Missione in Afghanistan: addestramento C-IED per gli afghani

Nella Missione in Afghanistan, gli advisor italiani concludono con successo un corso di addestramento C-IED a favore dei futuri istruttori delle forze armate afghane

Da alcuni giorni si è concluso un ciclo di addestramento pianificato e condotto da personale appartenente al Military Advisor Team (MAT) nella missione in Afghanistan, unità del Train Advise and Assist Command West (TAAC-W) a guida Brigata Aeromobile “Friuli”  in collaborazione con il Joint-Engineer  (J-ENG) , la cellula di specialisti che, in seno al Comando a guida italiana, si occupa di analizzare, prevenire e contrastare la minaccia degli ordigni esplosivi improvvisati nel teatro operativo afghano.

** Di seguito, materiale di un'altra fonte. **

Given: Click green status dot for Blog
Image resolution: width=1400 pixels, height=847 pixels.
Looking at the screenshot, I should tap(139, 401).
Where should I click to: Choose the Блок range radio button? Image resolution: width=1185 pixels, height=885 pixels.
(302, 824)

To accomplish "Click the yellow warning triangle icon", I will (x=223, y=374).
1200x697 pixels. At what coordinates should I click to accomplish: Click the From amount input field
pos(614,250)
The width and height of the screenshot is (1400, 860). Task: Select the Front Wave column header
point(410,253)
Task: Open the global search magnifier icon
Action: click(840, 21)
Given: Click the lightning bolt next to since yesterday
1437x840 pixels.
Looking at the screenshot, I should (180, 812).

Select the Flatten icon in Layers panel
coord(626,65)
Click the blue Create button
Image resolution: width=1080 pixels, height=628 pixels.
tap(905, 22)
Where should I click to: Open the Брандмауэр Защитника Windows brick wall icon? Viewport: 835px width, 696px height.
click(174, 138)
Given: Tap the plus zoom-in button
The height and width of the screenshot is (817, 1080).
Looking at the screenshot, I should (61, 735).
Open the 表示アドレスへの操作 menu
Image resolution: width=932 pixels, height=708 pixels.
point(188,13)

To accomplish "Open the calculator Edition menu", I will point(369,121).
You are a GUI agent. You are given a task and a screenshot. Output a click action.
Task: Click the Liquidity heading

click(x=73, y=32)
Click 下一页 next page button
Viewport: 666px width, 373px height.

Il corso, della durata di tre giorni, si è svolto dal 22 al 24 dicembre presso le strutture didattiche, l’Engineer Training Area (ETA) e il C-IED  Training Building di Camp Arena, dove gli specialisti italiani hanno riprodotto – grazie alla loro lunga esperienza nella lotta agli ordigni improvvisati – una striscia addestrativa molto realistica nella quale condurre gli allievi alla ricerca e alla bonifica di ordigni improvvisati tipici della minaccia terroristica in Afghanistan.

L’evento addestrativo, organizzato a favore di personale militare appartenente alle forze di sicurezza afgane (ANDSF), è stato mirato alla formazione degli istruttori afgani dai quali saranno selezionati i team impiegati presso  i reparti delle forze di sicurezza locali nella lotta contro la grave minaccia degli ordigni improvvisati.

L’attività di addestramento e consulenza nei confronti delle Forze di Difesa e Sicurezza afgane (ANDSF) attraverso il principio del “train the trainers”, ha  il duplice scopo di creare nuove capacità specialistiche  e di rendere le forze di sicurezza afgane  sempre più autonome nella fase formativa.

Al termine della fase di apprendimento, gli specialisti italiani hanno valutato le capacità di insegnamento dei futuri istruttori afgani, certificandone le abilità dimostrate.

Gli ordigni improvvisati rappresentano in Afghanistan una delle peggiori minacce sia per le forze di sicurezza che per la popolazione locale, coinvolta in maniera indiscriminata durante i normali spostamenti sugli itinerari che collegano le città e i villaggi del Paese.

La missione in Afghanistan Resolute Support si prefigge lo scopo di creare uno stato di diritto, istituzioni credibili e trasparenti e soprattutto delle Forze di Sicurezza afghane (ANSDF) autonome e ben equipaggiate, in grado di assumersi autonomamente il compito di garantire la sicurezza del Paese. Questo dimostra come la comunità internazionale sia sempre al fianco del popolo afgano, e prosegua nel suo impegno fornendo addestramento, consulenza ed assistenza alle attività delle istituzioni afgane.